**Prompt:**
Word for word, retype each record shown below.
______
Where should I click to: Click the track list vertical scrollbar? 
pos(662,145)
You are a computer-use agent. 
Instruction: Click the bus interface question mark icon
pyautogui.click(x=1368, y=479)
______
**Problem solution:**
Where should I click to: Click the track list vertical scrollbar? 
pos(662,145)
You are a computer-use agent. 
Instruction: Click the bus interface question mark icon
pyautogui.click(x=1368, y=479)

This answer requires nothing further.